Going line by line through the records below, count those with the word "Akku" and give only the count.

>>>>

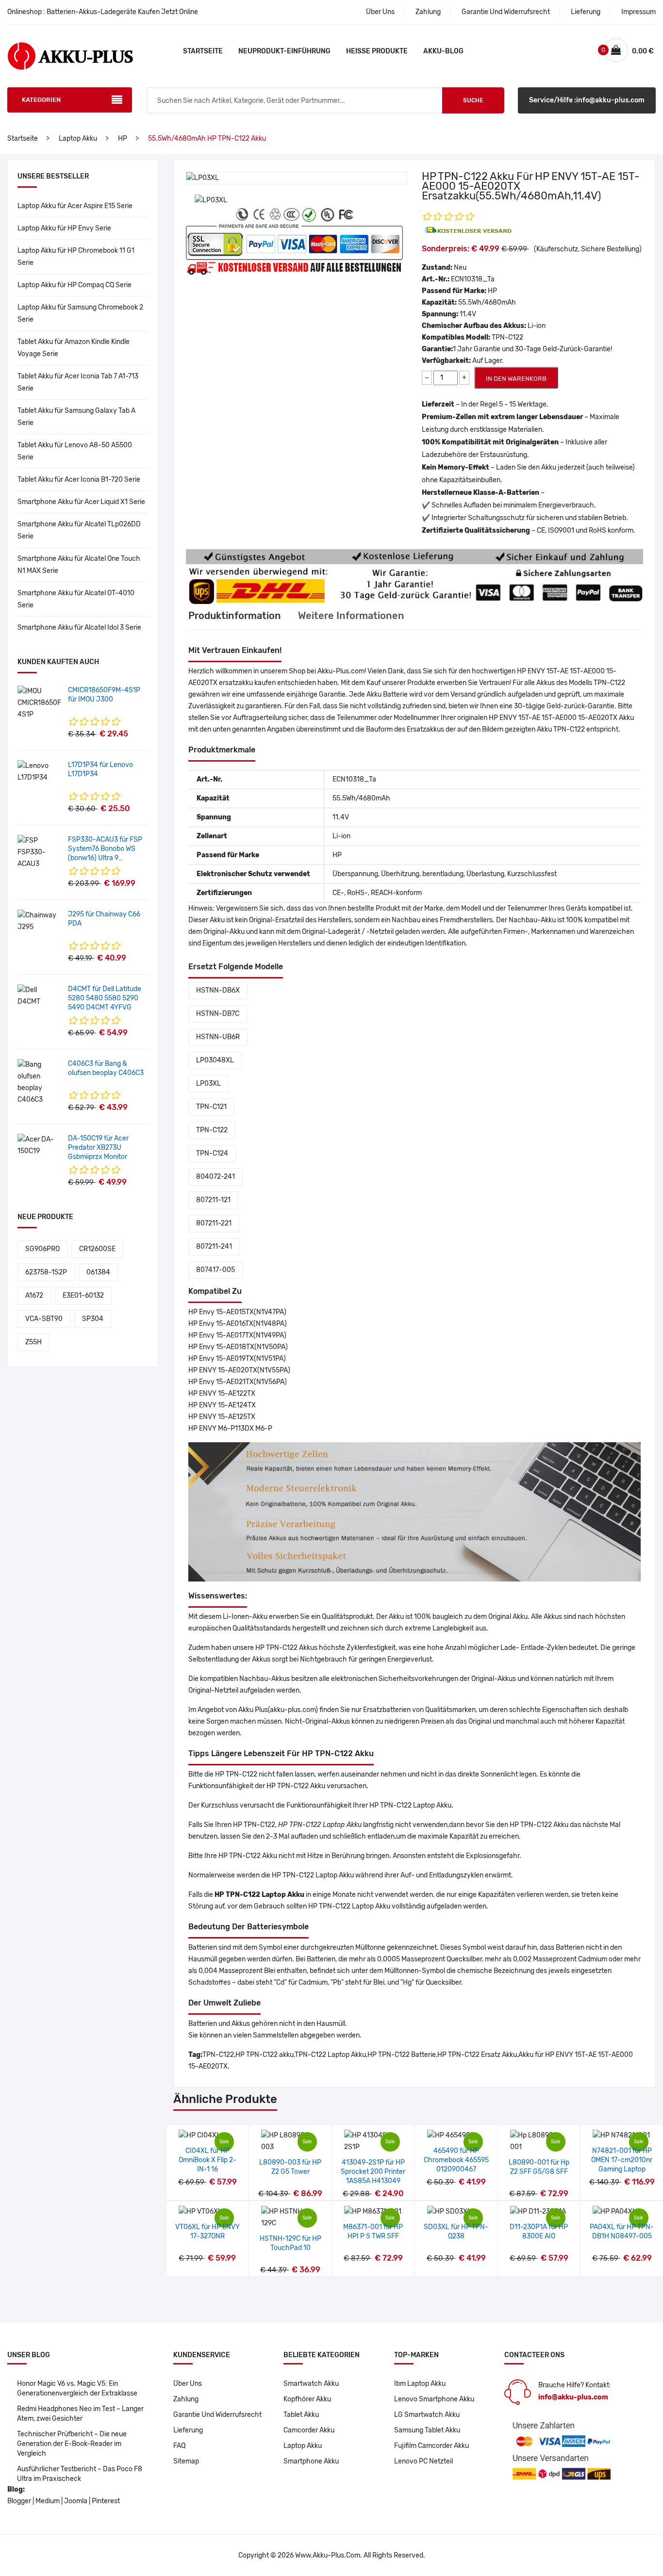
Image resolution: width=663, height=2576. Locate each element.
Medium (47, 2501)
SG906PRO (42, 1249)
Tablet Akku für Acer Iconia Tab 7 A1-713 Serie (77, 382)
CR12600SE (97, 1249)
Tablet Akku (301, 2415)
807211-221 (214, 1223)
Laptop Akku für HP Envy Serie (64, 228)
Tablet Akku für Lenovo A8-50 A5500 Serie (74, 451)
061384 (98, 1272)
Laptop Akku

<<<<

EXERCISE RESPONSE: 5